Mr Naylor said: “She lied to police because she said she didn’t know the identity of the robber.

“It is the Crown’s case that she planned this incident with Mr Noel.

“As a result of her false statement the police were unable to recover any of the money stolen from Paddy Power.

“In any event, the police then invested a great deal of time in investigating this offence.”

The pair were not arrested until six months after the incident, and Noel absconded when he was released on police bail after his arrest.

Chrzanowska was cleared of theft following her trial on 17 July 2013.

She admitted she knew who the robber was all along and pleaded guilty to perverting the course of justice.

Noel was caught in January 2014 and admitted theft.

Noel, who has five children with another partner, has 13 previous convictions for 27 other crimes dating back to 2002 including theft, robbery, burglary and intimidating a witness.

Michael Conning, for Chrzanowska, said: “They had met some weeks previously, she had basically moved in with him, and he had already pressured her into taking out mobile phone contracts for him and pay day loans.”

He said his client had lied to police because she was intimidated by her boyfriend.

Sentencing Noel to two years in prison, Judge David Batcup said: “You used Ms Chrzanowska to steal £2,500, you were prepared even to push her to the ground to lend verisimilitude to your actions.”

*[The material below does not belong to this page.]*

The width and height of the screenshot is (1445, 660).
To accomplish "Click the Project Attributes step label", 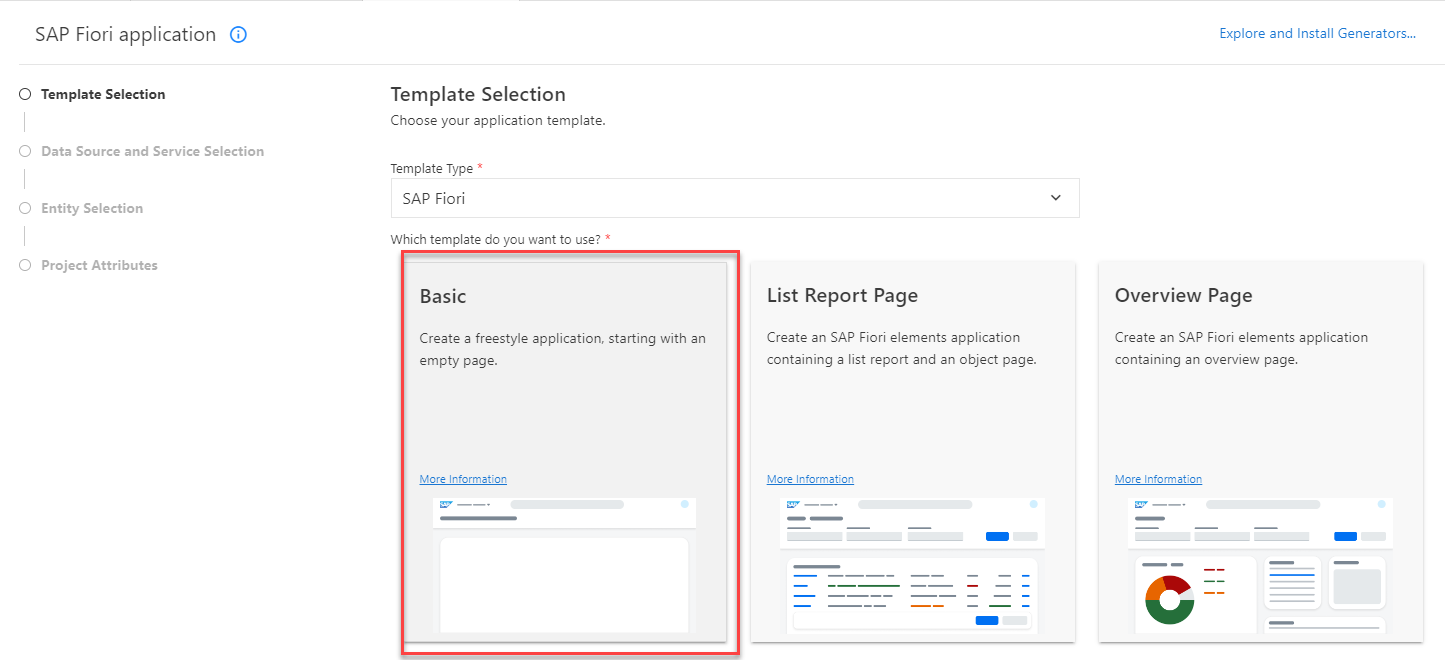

“I sentence you, however, not for robbery but for theft – this was a clear abuse of the trust her employers had in her.”

Judge Batcup jailed Chrzanowska for three months.

He said: “I’m afraid only a custodial sentence is appropriate, as a result of her claiming not to know who the robber was a great deal of police time was used up.

“Had she told the police the truth I expect she wouldn’t have been charged with anything at all.”

Chrzanowska, of Napier Road, Enfield, sobbed as she was led to the cells.